In the seventh and eighth spots on the list were the speaker of the city legislature in each region's capital city and the Prosecutor General of the region, respectively. In ninth and 10th places were the regional head of the Interior Ministry and the chief justice of the region. Thus, the majority of the 10 most influential positions were federal posts, and within this category, most are connected with the siloviki. Considering that all high-ranking officials are now appointed by Moscow, only three of the 10 most influential positions are held by individuals native to the cities and regions in which they serve -- namely, the speakers of the regional and municipal legislatures and the mayors of the regional capitals. Mayors are the only influential officials directly elected by voters, and they are precisely the ones who have become targets of massive attacks from federal authorities.

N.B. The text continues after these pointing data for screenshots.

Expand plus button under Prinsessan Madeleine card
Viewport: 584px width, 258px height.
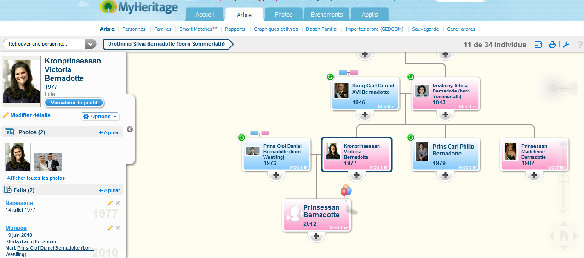coord(534,175)
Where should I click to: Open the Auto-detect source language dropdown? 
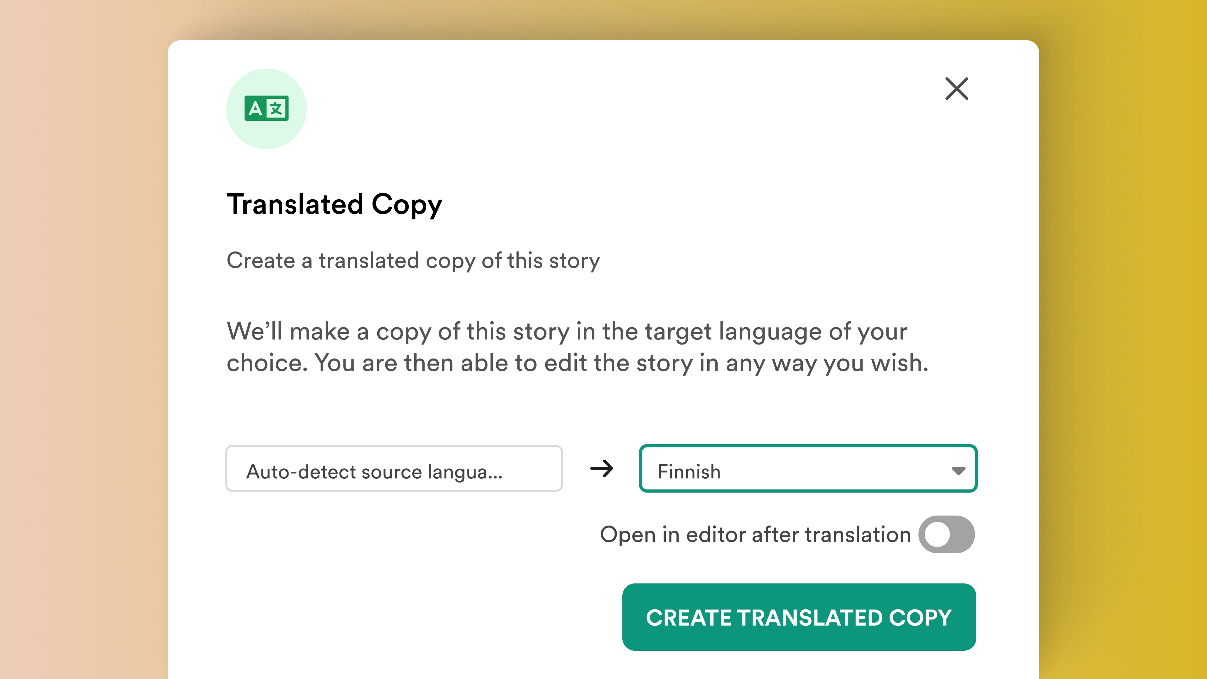pos(394,469)
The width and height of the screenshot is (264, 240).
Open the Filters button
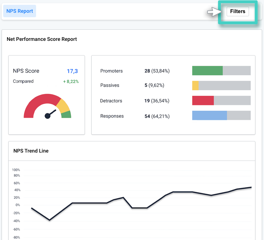[x=238, y=11]
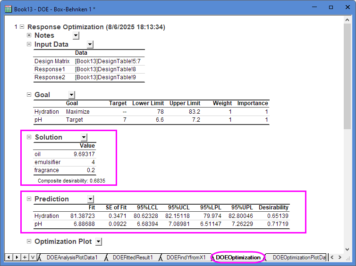
Task: Click the first sheet navigation arrow
Action: click(x=9, y=257)
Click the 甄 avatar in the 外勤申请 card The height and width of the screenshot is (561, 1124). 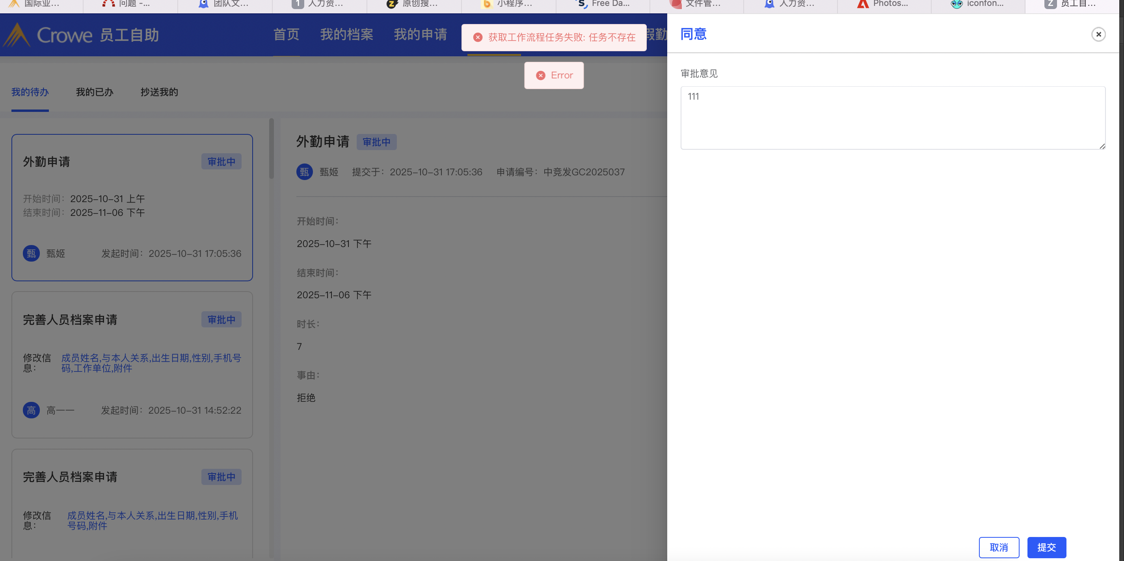(x=31, y=253)
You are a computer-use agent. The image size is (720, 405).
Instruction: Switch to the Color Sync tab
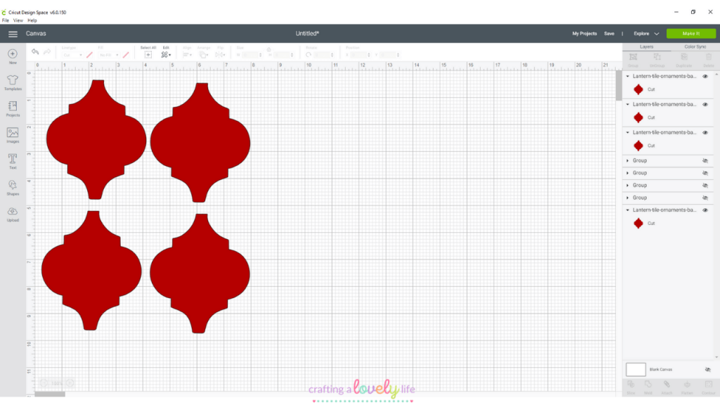click(695, 46)
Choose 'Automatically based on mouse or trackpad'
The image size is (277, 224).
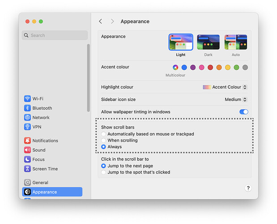tap(104, 134)
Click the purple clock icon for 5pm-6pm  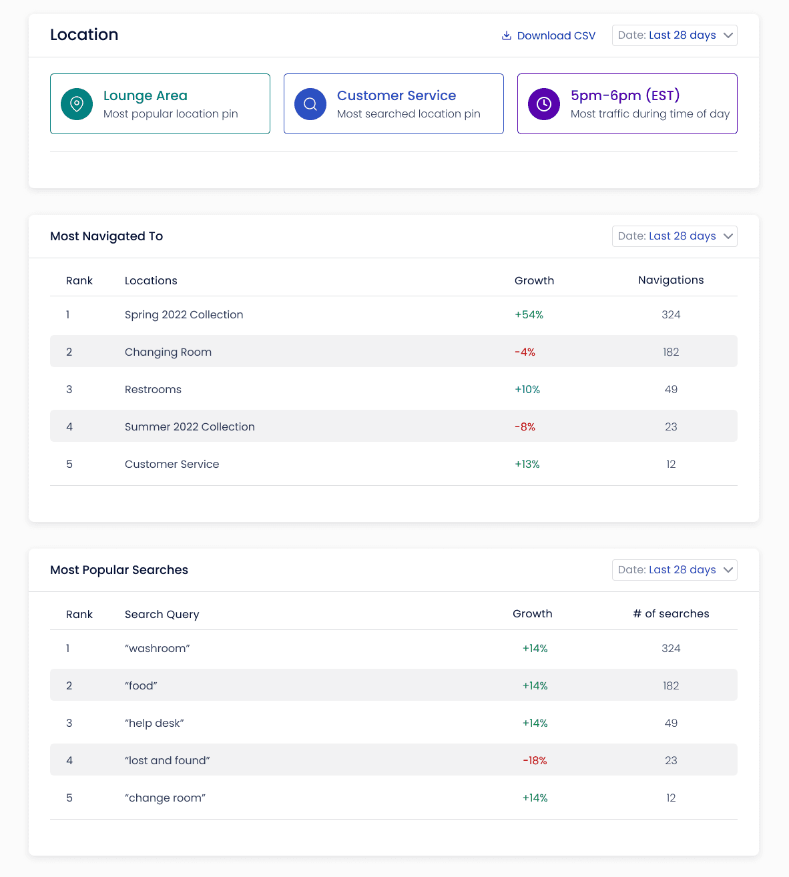pos(544,104)
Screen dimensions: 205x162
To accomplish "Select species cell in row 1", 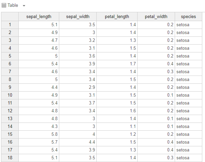I will [188, 25].
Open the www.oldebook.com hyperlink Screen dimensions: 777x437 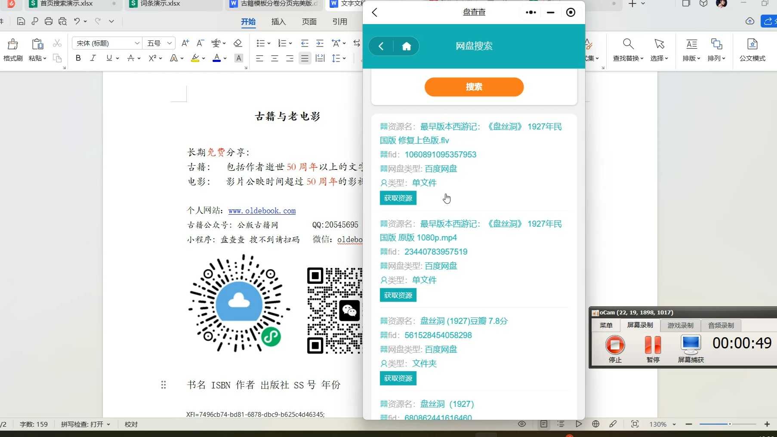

It should be noted that the results of the institute's survey in 2003 showed a completely different picture. Of the more than 60 regions studied, security and law enforcement officials were counted among the 10 most influential persons in only one or two regions, but in most cases they did not even make the list of the top 35 most influential political figures. In 2003, the local oligarchs and top managers were the most influential centers of power.

It is important to note that the growing influence of the regional siloviki has occurred at the same time that they have been rotated to other areas. Not only has the influence of siloviki generals on regional politics sharply increased, but more than half of them with deep personal roots in their regions have been replaced by generals coming in from other regions.

Russian history already knows one well-known attempt at entrusting a military leader -- or "silovik" in the broader sense -- with managing affairs in the regions. And it was very successful! Perhaps the best example of this was Count Alexei Arakcheyev, a general and statesman under Tsar Alexander I, in whose name the term arakcheyevshchina was coined. Will the new arakcheyevshchina be more successful?

Nikolai Petrov is a scholar in residence at the Carnegie Moscow Center.